My first opportunity to seriously consider the intersections between evaluation and design was in a class on writing. The instructor, a poet herself, had us developing our craft as mature writers would. She introduced us to how writers think about writing and how writers approach the task of writing. The formulaic, straight-through write-once approach learned and honed in grade school made way for a more organic approach—a practice I continue to this day.
The approach goes something like this: Start with flow-writing, an interrupted 10-min session of brain dump, to pen thoughts onto paper. (This is the creative phase of the writing process.) Then, return to the writing and edit ruthlessly. Focus on clarity and precision of language.

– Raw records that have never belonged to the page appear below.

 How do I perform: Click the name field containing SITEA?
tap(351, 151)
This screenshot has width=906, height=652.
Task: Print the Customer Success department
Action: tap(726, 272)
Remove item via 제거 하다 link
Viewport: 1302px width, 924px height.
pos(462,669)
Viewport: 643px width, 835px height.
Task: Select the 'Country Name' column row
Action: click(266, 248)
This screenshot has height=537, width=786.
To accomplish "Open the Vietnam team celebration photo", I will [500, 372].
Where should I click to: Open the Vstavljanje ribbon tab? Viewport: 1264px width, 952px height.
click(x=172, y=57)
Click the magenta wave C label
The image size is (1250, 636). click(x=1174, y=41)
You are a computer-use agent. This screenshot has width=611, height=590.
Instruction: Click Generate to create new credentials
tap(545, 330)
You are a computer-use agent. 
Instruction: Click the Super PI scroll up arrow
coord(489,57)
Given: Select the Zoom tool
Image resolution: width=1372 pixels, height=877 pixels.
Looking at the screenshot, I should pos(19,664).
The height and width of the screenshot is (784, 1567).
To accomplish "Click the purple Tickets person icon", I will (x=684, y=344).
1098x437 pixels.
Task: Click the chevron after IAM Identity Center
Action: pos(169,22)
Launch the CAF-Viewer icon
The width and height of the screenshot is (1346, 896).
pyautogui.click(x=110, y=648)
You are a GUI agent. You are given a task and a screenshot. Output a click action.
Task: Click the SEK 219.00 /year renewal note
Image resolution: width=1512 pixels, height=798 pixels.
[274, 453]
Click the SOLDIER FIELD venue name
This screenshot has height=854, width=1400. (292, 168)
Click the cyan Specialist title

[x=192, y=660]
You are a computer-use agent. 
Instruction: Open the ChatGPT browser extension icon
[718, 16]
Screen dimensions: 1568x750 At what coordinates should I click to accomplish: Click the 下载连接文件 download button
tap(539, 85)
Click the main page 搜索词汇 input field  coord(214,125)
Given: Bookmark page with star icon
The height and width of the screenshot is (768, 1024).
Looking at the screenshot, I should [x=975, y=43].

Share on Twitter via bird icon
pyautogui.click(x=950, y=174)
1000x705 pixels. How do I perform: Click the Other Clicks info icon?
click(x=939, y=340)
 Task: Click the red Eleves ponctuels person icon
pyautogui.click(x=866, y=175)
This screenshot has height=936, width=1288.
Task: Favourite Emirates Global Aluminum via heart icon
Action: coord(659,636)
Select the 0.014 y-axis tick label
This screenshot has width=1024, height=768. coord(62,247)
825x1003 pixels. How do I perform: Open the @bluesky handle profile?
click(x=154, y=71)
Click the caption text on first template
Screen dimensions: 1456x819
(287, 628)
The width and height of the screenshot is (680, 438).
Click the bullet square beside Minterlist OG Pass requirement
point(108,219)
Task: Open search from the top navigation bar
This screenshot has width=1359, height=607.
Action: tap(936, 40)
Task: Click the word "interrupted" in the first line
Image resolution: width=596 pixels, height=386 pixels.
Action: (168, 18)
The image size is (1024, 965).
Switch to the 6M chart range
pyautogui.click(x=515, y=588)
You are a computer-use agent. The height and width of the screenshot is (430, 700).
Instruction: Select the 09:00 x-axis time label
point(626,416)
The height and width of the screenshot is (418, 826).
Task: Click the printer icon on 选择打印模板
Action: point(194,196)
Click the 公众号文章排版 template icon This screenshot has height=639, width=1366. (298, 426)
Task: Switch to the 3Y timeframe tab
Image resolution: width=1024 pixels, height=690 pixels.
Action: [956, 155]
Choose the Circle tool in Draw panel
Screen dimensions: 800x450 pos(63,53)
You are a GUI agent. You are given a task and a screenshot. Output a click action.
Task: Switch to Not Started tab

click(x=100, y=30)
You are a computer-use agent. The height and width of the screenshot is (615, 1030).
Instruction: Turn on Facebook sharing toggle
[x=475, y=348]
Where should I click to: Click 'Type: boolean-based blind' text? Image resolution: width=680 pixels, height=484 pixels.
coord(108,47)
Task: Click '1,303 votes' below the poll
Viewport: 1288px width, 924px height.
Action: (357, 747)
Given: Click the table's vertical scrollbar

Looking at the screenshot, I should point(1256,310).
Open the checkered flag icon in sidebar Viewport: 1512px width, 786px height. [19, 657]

Finally, copyedit the writing after all the heavy-lifting is done. (See Peter Elbow’s work, Writing without Teachers; video clip included below).
What struck me about this approach to writing was how it mirrors the developmental approach advocated in developmental evaluation. Both approaches focus on promoting purposeful and intentional changes made the object of development, be it a piece of writing or a program. However, the kind of change desired is not one of incremental changes, but more of changes in form and function. In program evaluation, we understand this to be changes to the program model.
Like writing, there has been a strong emphasis and reliance on utilizing a linear approach to developing programs (needs assessment –> program planning –> program implementation –> program evaluation). It would seem, though, that this linear approach has limited utility and is only appropriate for few conditions meeting strict conditions. More on this thought in the future.